Assignment
Word for word, repeat each entry that follows.

Material supplied
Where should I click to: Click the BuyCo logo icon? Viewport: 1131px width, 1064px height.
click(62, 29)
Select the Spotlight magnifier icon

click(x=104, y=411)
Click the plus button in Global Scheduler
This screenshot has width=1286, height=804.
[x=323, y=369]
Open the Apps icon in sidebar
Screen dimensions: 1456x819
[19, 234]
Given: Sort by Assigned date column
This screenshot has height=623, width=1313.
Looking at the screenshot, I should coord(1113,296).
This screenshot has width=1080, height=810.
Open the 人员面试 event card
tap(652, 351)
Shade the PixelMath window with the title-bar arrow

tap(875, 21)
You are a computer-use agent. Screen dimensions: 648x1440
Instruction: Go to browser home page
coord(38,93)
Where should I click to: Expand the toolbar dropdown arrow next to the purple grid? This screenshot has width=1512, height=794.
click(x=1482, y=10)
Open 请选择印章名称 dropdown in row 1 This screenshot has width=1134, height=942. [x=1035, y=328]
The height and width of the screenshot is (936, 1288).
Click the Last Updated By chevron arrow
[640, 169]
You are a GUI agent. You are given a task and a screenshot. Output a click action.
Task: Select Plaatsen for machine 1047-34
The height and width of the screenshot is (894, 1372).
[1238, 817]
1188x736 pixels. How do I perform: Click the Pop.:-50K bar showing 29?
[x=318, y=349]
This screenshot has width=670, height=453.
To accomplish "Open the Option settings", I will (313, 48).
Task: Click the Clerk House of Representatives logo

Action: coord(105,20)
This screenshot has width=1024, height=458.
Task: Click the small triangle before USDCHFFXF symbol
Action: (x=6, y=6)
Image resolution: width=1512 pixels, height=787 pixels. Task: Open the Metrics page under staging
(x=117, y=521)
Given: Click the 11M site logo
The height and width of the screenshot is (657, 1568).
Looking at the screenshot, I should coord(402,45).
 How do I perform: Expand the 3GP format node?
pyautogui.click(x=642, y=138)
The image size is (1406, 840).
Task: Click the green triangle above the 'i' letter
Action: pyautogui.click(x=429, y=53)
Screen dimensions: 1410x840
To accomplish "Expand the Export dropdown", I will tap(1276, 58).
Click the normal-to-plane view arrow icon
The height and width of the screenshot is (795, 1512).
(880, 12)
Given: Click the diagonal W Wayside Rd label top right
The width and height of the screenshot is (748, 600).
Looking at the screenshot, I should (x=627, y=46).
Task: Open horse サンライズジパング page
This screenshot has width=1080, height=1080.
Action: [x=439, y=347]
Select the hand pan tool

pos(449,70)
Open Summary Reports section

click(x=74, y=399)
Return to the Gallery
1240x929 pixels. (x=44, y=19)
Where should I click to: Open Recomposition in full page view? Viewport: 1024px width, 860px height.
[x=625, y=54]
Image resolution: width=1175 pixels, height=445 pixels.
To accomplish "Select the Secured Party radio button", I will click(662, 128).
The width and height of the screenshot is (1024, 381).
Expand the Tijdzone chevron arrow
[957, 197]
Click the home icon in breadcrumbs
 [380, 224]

Solution to the problem
Where should I click to: Click the BuyCo logo icon? Viewport: 1131px width, 1064px height.
click(62, 29)
Select the Spotlight magnifier icon

click(x=104, y=411)
Click the plus button in Global Scheduler
This screenshot has width=1286, height=804.
[x=323, y=369]
Open the Apps icon in sidebar
Screen dimensions: 1456x819
[19, 234]
Given: Sort by Assigned date column
This screenshot has height=623, width=1313.
Looking at the screenshot, I should coord(1113,296).
This screenshot has width=1080, height=810.
Open the 人员面试 event card
tap(652, 351)
Shade the PixelMath window with the title-bar arrow

tap(875, 21)
You are a computer-use agent. Screen dimensions: 648x1440
Instruction: Go to browser home page
coord(38,93)
Where should I click to: Expand the toolbar dropdown arrow next to the purple grid? This screenshot has width=1512, height=794.
click(x=1482, y=10)
Open 请选择印章名称 dropdown in row 1 This screenshot has width=1134, height=942. [x=1035, y=328]
The height and width of the screenshot is (936, 1288).
Click the Last Updated By chevron arrow
[640, 169]
You are a GUI agent. You are given a task and a screenshot. Output a click action.
Task: Select Plaatsen for machine 1047-34
The height and width of the screenshot is (894, 1372).
[1238, 817]
1188x736 pixels. How do I perform: Click the Pop.:-50K bar showing 29?
[x=318, y=349]
This screenshot has width=670, height=453.
To accomplish "Open the Option settings", I will (313, 48).
Task: Click the Clerk House of Representatives logo

Action: coord(105,20)
This screenshot has width=1024, height=458.
Task: Click the small triangle before USDCHFFXF symbol
Action: (x=6, y=6)
Image resolution: width=1512 pixels, height=787 pixels. Task: Open the Metrics page under staging
(x=117, y=521)
Given: Click the 11M site logo
The height and width of the screenshot is (657, 1568).
Looking at the screenshot, I should coord(402,45).
 How do I perform: Expand the 3GP format node?
pyautogui.click(x=642, y=138)
The image size is (1406, 840).
Task: Click the green triangle above the 'i' letter
Action: pyautogui.click(x=429, y=53)
Screen dimensions: 1410x840
To accomplish "Expand the Export dropdown", I will tap(1276, 58).
Click the normal-to-plane view arrow icon
The height and width of the screenshot is (795, 1512).
(880, 12)
Given: Click the diagonal W Wayside Rd label top right
The width and height of the screenshot is (748, 600).
Looking at the screenshot, I should (x=627, y=46).
Task: Open horse サンライズジパング page
This screenshot has width=1080, height=1080.
Action: [x=439, y=347]
Select the hand pan tool

pos(449,70)
Open Summary Reports section

click(x=74, y=399)
Return to the Gallery
1240x929 pixels. (x=44, y=19)
Where should I click to: Open Recomposition in full page view? Viewport: 1024px width, 860px height.
[x=625, y=54]
Image resolution: width=1175 pixels, height=445 pixels.
To accomplish "Select the Secured Party radio button", I will click(662, 128).
The width and height of the screenshot is (1024, 381).
Expand the Tijdzone chevron arrow
[957, 197]
Click the home icon in breadcrumbs
 [380, 224]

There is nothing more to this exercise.